DOCUMENT PASSAGE –
......

Monday, August 24, 2015

The 7 Benefits of Mindfulness Meditation

A slew of scientific studies suggest that mindfulness meditation offers some powerful holistic health benefits. And while researchers caution that no one study should be interpreted as a prescription for treatment, mindfulness is increasingly being considered a viable complement to conventional health care. Here are just some of the ways it can help you:

 

 

 

1. Stay Focused

Learning to sustain one’s attention through mindfulness seems to improve overall ability to focus and maintain attention during everyday tasks. In a 2012 study in the journal Frontiers in Human Neuroscience, researchers evaluated individuals with no previous exposure to meditation. Some of them received three hours of mindfulness-meditation training and were asked to meditate for 10 minutes each day for up to 16 weeks. During tasks that involved attention to detail, those who meditated showed more control over executive functions involving attention than non-meditators. The research suggests that even “low doses” of meditation training can significantly change neural function related to processing conflicting stimuli.

......

PROVIDED DATA –

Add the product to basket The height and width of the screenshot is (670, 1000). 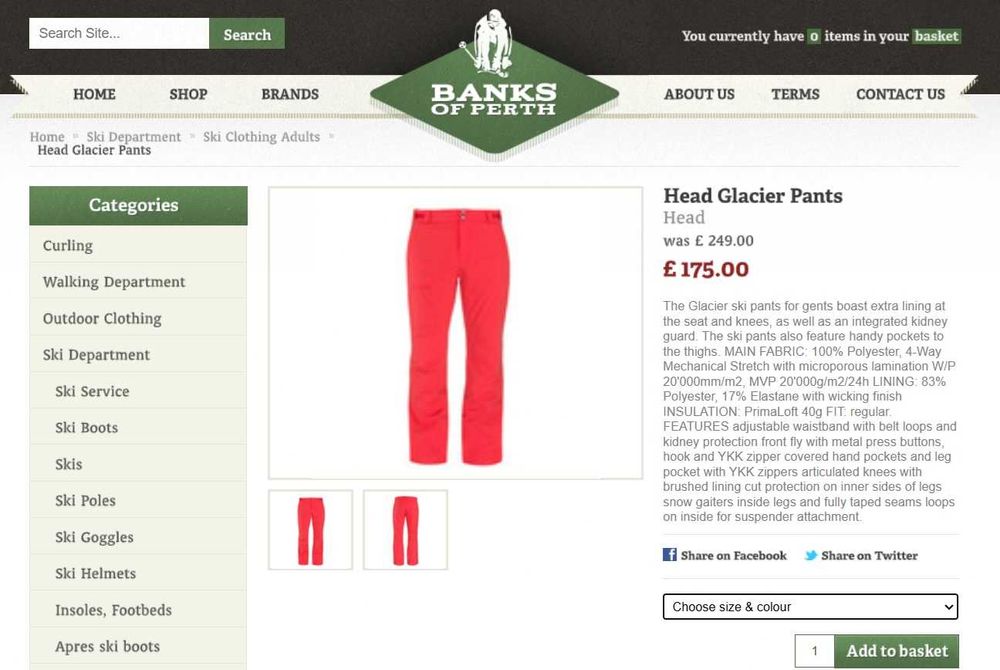click(x=896, y=651)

......

WORK ITEM –
Reproduce everything in the mindfulness meditation article from "Learning to sustain" down to "processing conflicting stimuli.", updating "executive functions" to "cognitive functions".

FINAL ANSWER –
Learning to sustain one’s attention through mindfulness seems to improve overall ability to focus and maintain attention during everyday tasks. In a 2012 study in the journal Frontiers in Human Neuroscience, researchers evaluated individuals with no previous exposure to meditation. Some of them received three hours of mindfulness-meditation training and were asked to meditate for 10 minutes each day for up to 16 weeks. During tasks that involved attention to detail, those who meditated showed more control over cognitive functions involving attention than non-meditators. The research suggests that even “low doses” of meditation training can significantly change neural function related to processing conflicting stimuli.